「唔……其實不只是因為你朋友,還有我覺得今晚特別放鬆。」溫杳咬唇一會,說:「你想聽嗎?可能在你看來我接下來的話都很無聊矯情。」
祁肆禮瞧著她,「你說。」
溫杳開了口,「我其實很少會來這種娛樂性質的場所,讀高中時,班上的同學每逢節假日都會三兩聚在一起吃飯看電影約去家裡打遊戲去山上野營,也不是沒有同學約我,可我沒有時間,我要學習,還要每天過問繡坊的進度,如果繡坊有什麼突發事件,我還要請假飛來寧城。」
「奶奶在我讀書的時候管我很嚴,不讓我進網吧酒吧夜店,其實我根本就沒有時間去玩同齡人會玩的東西。」
「我好像只跟你簡單提過,我的睡眠質量一點也不好,是從我媽去世那年開始的,那個時候我睡不好是因為總是夢見我媽飛機出事的畫面,然後每天每天都會在半夜驚醒。」
「再後來習慣我媽不在了這件事情後,我又開始為學業和繡坊發愁,我擔心我考不好,我媽在天上會對我失望,我擔心繡坊經營不善,那些我媽生前照顧的好好的繡娘沒了經濟來源,我也擔心我媽在世時跟繡坊有關的人際關係因為我的不努力經營而全部失聯,那些害怕發生的事情總是在夢裡襲擊我,所以我總是睡不安穩。」
「其實我能理解奶奶著急為我找一門婚約,不止是因為趙溫靈的訂婚宴,還有一點,她其實想要我找個人靠一靠。

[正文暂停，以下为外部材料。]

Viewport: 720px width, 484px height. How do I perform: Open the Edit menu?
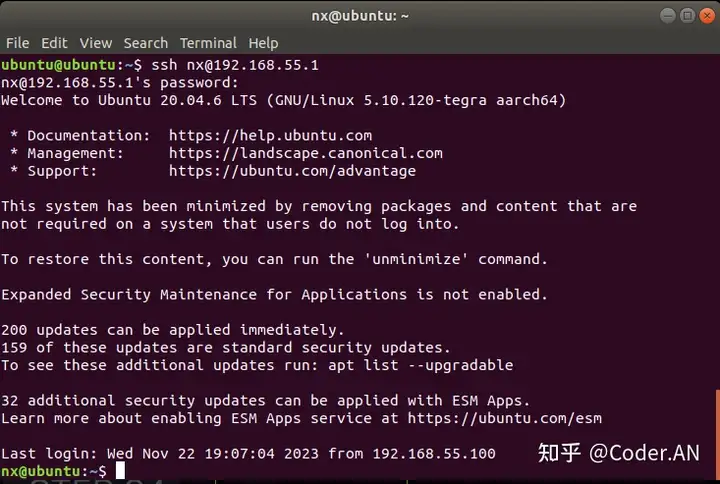[x=54, y=43]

」
「今天是我第一次這麼晚出門,還是進會所娛樂,剛才看了舞獅,抽到了獎品,還被你朋友會所的奇思妙想驚到,竟然有相聲表演,還有八塊腹肌的魔術師,想想都覺得新奇又,所以我剛才笑那麼開心,是因為覺得放鬆,不用想學業,不用想繡坊,不用其他任何亂七八糟的事情。」
溫杳說完這些,嘴巴有點干,她去拿果汁遞到唇邊,抿了兩小口,潤了下嗓子,才去看祁肆禮。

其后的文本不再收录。